Discussion

An adequate dentition is essential for a person's wellbeing and basic quality of life. Currently, dentistry is very topical, as the government has suddenly realised that a large proportion of the public cannot access even the most basic level of NHS dental care. We have even heard cases of patients taking their treatment into their own hands and extracting their own teeth. The oral health of the nation, particularly the lower socio-economic group, is being eroded. On top of that, we have an ageing population, many from the ‘sugar boom' generation, who are completely edentulous and have been for many years, resulting in many having an inability to wear complete dentures. Clearly, edentulism is one of the public health burdens for older people and is a devastating and irreversible condition. It is often described as the ‘final marker of disease burden for oral health'. According to the United Nations in their World population ageing report, the number of older adults (60+) in the world has increased considerably in recent years. There were 901 million people aged 60 years or above in 2015, an increase of 48% since the year 2000. In the United States alone, 40 million Americans are missing all their teeth. In Canada, the overall rate of edentulism in 2010 was 6.4%, but 21.7% among adults between 60-79 years of age.1 The rate of edentulism tends to be different from region to region even within a country. Peltzer et al.2 found that the overall prevalence of edentulism was 16.3% in India and 9% in China. Mexico has the higher prevalence rate at 21.7%; Russia comes in second place in prevalence with rates of 18%, and the prevalence in South Africa was 8.5%.

The McGill 2002 consensus statement3 concluded that the quality of life is significantly higher for patients who receive mandibular implant overdentures compared to those who are given conventional dentures and hence mandibular implant overdentures should be the first choice of treatment for the edentulous mandible. This view was endorsed by the York consensus statement (2009) in the UK.4

So, the question is: what has changed in the United Kingdom in the last 15 years to address this issue? Clearly, the percentage of the population who are edentulous may have decreased; however, with an estimated three million patients, many in their later years of life, what is the profession doing to help this cohort?5 Is it acceptable to watch someone who is rendered edentulous move from a Class 3/4 ridge to a Class 5/6 ridge over a period of time? We know that the severely resorbed ridge is clinically and, from a patient perspective, far more challenging to manage with a removable prosthesis.6 Should we jump on the bandwagon of multiple implants and full arch reconstruction that are all the vogue in the implant journals currently?

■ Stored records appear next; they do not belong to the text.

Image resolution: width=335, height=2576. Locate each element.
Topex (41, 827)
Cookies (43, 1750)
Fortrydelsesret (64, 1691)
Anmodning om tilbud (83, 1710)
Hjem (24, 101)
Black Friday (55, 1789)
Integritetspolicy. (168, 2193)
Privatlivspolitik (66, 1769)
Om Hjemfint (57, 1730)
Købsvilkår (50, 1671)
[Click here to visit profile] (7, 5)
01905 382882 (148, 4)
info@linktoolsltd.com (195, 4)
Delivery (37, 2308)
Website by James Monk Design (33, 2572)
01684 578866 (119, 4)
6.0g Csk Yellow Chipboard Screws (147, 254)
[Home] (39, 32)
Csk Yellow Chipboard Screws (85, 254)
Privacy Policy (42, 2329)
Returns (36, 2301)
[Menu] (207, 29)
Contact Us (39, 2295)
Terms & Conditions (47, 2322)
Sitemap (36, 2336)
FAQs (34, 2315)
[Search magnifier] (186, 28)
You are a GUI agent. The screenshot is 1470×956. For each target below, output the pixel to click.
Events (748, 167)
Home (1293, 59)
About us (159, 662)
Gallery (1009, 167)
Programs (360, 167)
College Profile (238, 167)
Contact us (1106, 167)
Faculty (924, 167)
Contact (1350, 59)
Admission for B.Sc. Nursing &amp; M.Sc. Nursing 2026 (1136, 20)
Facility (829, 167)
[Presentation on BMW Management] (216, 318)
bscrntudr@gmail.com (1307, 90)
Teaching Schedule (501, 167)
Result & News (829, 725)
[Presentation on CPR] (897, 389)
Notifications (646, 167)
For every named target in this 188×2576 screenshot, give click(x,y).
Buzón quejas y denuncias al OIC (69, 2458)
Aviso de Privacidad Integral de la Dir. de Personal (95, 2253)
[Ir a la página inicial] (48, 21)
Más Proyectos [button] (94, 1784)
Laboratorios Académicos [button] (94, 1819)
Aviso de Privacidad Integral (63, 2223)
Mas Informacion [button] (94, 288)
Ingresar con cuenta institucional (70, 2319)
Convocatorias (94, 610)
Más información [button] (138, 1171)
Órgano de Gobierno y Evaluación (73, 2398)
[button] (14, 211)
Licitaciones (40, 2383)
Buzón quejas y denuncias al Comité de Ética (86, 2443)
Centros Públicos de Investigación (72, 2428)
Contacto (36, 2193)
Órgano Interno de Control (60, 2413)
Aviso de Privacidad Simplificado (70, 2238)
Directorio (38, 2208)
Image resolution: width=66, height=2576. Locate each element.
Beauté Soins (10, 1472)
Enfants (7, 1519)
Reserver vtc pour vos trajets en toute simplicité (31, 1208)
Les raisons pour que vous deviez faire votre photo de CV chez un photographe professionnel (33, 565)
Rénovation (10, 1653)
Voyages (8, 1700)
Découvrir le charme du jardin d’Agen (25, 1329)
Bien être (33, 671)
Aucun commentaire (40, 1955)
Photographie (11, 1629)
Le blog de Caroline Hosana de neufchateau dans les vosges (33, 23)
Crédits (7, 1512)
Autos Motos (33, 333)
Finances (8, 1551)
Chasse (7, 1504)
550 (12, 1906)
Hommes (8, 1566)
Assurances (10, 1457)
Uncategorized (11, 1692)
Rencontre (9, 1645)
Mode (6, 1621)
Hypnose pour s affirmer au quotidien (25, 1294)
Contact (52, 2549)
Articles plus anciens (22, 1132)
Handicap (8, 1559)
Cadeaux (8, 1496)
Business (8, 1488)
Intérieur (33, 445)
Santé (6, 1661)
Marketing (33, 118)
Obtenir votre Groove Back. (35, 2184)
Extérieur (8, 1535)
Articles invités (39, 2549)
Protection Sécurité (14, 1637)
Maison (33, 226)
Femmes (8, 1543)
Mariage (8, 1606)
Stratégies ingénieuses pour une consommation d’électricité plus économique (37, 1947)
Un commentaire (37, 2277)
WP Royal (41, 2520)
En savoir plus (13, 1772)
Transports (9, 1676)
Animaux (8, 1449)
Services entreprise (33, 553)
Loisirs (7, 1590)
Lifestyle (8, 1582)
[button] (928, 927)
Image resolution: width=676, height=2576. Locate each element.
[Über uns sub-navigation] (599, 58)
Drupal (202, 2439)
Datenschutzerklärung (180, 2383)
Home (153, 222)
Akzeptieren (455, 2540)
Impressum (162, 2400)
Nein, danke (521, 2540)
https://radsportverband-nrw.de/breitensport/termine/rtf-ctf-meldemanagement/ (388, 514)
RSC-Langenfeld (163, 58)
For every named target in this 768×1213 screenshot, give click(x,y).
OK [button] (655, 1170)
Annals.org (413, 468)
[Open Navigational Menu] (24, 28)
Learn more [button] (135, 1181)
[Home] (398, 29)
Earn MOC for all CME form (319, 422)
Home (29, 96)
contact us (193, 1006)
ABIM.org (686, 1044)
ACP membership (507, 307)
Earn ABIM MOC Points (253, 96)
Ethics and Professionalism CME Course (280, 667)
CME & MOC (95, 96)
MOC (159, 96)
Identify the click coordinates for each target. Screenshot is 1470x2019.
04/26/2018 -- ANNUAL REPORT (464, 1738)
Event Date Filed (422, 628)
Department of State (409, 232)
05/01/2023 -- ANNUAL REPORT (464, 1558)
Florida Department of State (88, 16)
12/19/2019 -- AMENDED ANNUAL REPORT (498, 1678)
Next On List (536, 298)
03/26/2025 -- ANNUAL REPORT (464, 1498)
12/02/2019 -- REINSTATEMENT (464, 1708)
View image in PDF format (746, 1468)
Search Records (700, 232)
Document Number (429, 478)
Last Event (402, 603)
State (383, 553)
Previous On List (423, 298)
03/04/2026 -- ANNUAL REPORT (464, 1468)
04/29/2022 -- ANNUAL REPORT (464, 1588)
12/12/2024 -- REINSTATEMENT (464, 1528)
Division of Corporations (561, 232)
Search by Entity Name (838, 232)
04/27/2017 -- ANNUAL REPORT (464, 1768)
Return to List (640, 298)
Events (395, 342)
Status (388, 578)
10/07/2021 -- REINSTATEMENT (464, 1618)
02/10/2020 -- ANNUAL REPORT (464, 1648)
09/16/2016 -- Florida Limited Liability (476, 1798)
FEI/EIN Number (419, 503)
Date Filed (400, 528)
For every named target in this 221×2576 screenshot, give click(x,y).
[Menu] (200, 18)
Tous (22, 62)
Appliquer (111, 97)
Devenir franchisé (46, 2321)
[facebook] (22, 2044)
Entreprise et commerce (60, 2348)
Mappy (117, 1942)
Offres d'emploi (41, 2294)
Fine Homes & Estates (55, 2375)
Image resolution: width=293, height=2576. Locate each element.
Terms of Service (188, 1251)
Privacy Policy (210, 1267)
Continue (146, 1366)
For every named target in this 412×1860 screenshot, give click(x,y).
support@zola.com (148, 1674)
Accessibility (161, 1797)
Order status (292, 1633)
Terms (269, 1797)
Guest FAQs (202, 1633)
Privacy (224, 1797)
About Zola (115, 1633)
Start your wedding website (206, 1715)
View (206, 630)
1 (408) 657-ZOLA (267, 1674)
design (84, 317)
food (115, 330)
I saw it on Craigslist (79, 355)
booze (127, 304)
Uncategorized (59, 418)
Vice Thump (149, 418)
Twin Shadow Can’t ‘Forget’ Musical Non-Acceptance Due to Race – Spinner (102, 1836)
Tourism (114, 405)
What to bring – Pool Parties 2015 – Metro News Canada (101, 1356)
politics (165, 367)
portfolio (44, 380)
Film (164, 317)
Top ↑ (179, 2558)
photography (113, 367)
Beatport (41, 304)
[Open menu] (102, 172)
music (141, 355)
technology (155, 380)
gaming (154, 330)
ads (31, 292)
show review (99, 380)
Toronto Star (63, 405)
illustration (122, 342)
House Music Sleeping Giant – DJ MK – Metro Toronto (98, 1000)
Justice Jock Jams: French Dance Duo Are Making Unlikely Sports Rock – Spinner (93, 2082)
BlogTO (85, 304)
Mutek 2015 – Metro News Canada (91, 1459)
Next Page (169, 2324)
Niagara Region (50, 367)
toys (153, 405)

Could watching this situation of bone resorption in such patients almost be considered as supervised neglect, when we know that there is an intervention that stops this resorptive process?7

The problem is not quite as straightforward as suggested as there are lots of other factors that contribute to this issue. Ellis et al.8 showed that many older, edentulous patients refuse implant-supported overdentures because of their fear and anxiety (relating to the pain of surgery, complications of the procedure and immediate post-surgical denture use), and they question the appropriateness of implants in patients their age.

Let us be frank: conventional dental implants are costly, carry a degree of pain after the procedure and are often time-consuming.

So, why do older patients not seek dental implants when they are edentulous?9 Is it because they can't even access the basic level of NHS care currently and have a set of dentures constructed? Is our current dental profession able to construct and manage the very complex needs of this cohort of patients? Our undergraduates often get limited exposure to denture construction.10

Many edentulous patients are not aware of what they are entitled to on the NHS and they are often fearful of treatment (edentulism clusters in phobics).11 Many of our older patients do not wish to be in pain and cannot afford to pay for an NHS or private set of dentures, far less the additional cost of dental implants.

There could be many different solutions to this issue: a well-constructed set of dentures may suffice for some patients.12 However, those who either cannot tolerate or adapt to this scenario have many other different options potentially available to them. This ranges from the complex full arch reconstruction with dental implants through to the conventional two or four dental implants in the mandible,13,14 to the very straightforward and less costly approach of two mini-implants in the mandible to retain their dentures.15,16 There is increasing evidence that the newer generation of mini dental implants is a viable treatment modality, particularly for the older patient who wishes a less painful and more straightforward solution to retaining their dentures.17

Some may argue that there is no scientific evidence to show, for a patient who wears dentures, although they may be able to eat their food better,18 if there is indeed any nutritional benefit.19 Wearing a set of complete dentures is not just about the potential nutritional benefit for the patient but about the improvement in their overall quality of life.20,21

The area of nutritional benefit and chewing ability is indeed a very complex area, with many confounders impacting on this group of patients,22 including the presence of dental implants,23,24 but the question would remain: should an edentulous patient not at least be afforded the dignity of being able to wear some teeth at least for basic social interaction?

So, should we, as Brånemark said, let: ‘our older, edentulous patients die with their teeth sitting in a glass of water'?

I would ask the question differently: is it acceptable currently to let our older patients live with their teeth sitting in a glass of water?